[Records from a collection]
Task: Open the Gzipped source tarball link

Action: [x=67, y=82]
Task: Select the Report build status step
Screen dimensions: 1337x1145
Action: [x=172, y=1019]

__Required work__.
The response should consist of all the entries, copied without any alteration.

__Your solution__.
Task: Open the Gzipped source tarball link

Action: [x=67, y=82]
Task: Select the Report build status step
Screen dimensions: 1337x1145
Action: [x=172, y=1019]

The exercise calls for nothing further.